Copy out every line of the data below word for word, omitting the pictures.

>> begin ITEMS

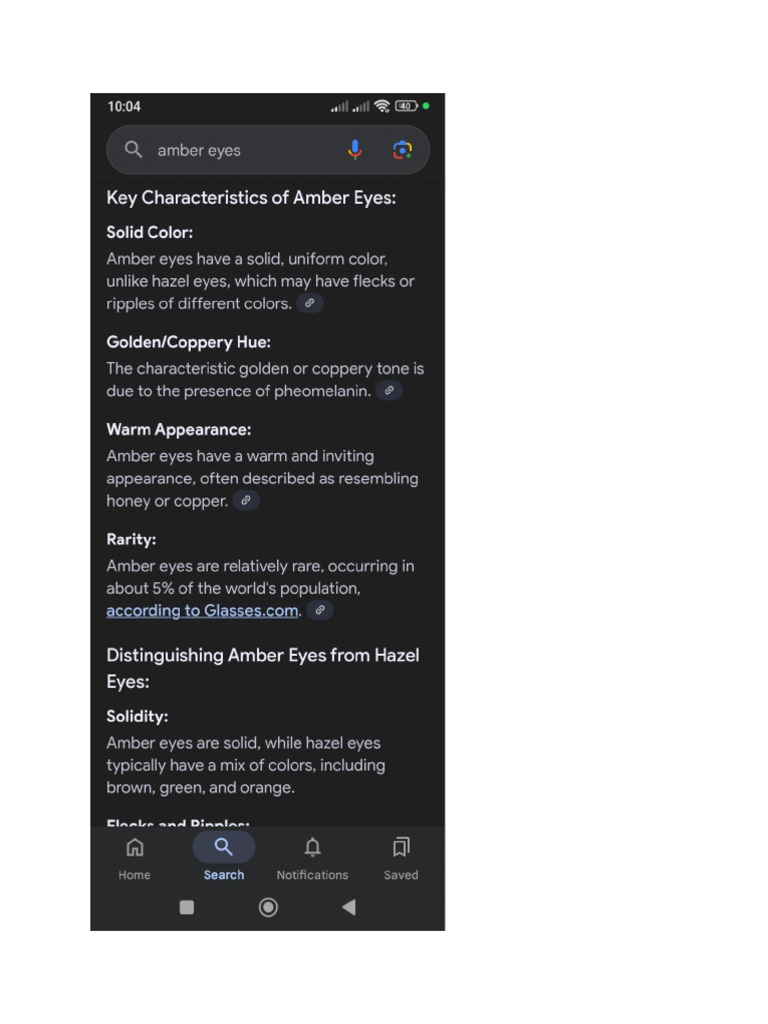768x1024 pixels.
Task: Tap the magnifier icon in search bar
Action: point(133,150)
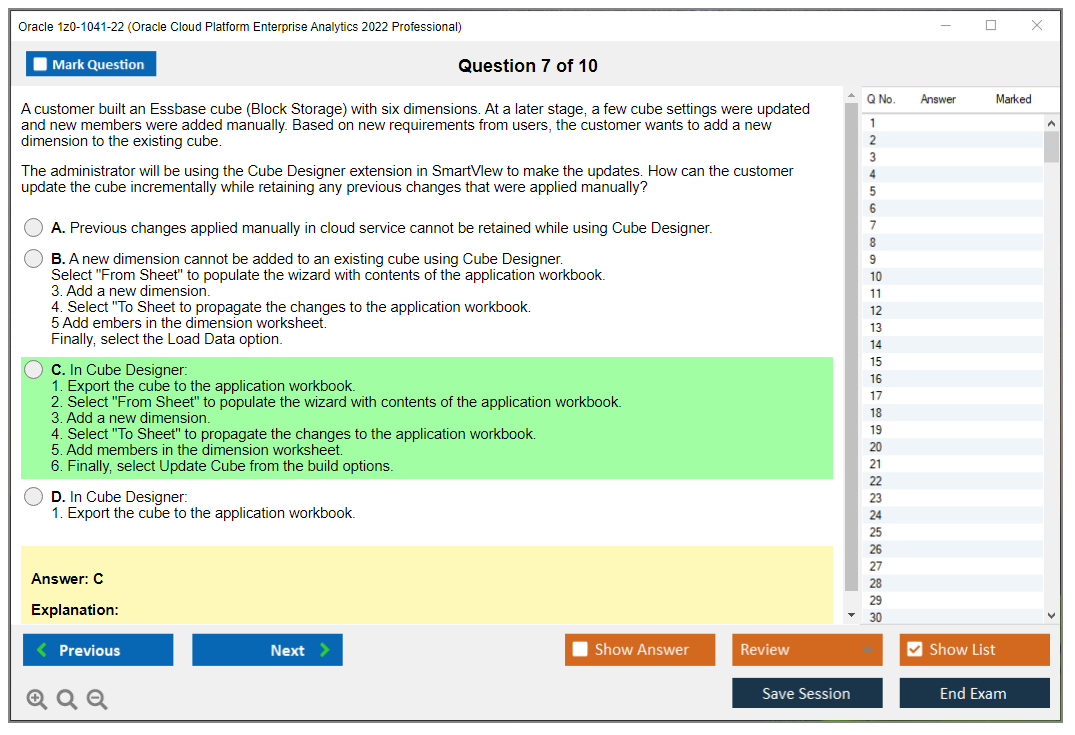
Task: Click the green left arrow on Previous
Action: (x=42, y=650)
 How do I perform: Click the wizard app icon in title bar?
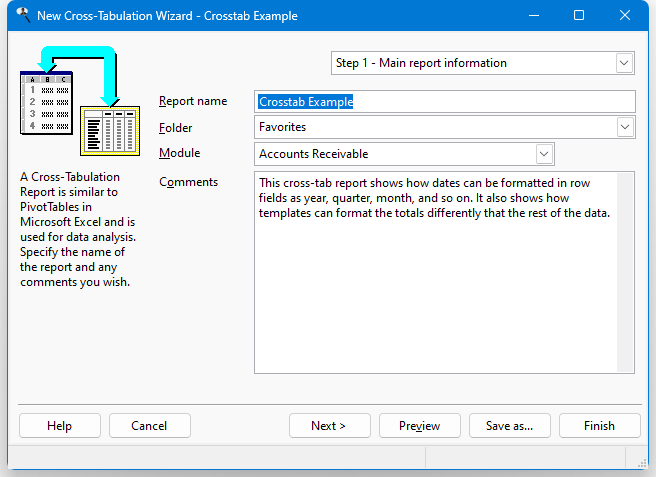tap(23, 15)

>> end ITEMS

**FINAL RESULT**
768x1024 pixels.
Task: Tap the magnifier icon in search bar
Action: point(133,150)
Task: Click the green left arrow on Previous
Action: (x=42, y=650)
 How do I perform: Click the wizard app icon in title bar?
tap(23, 15)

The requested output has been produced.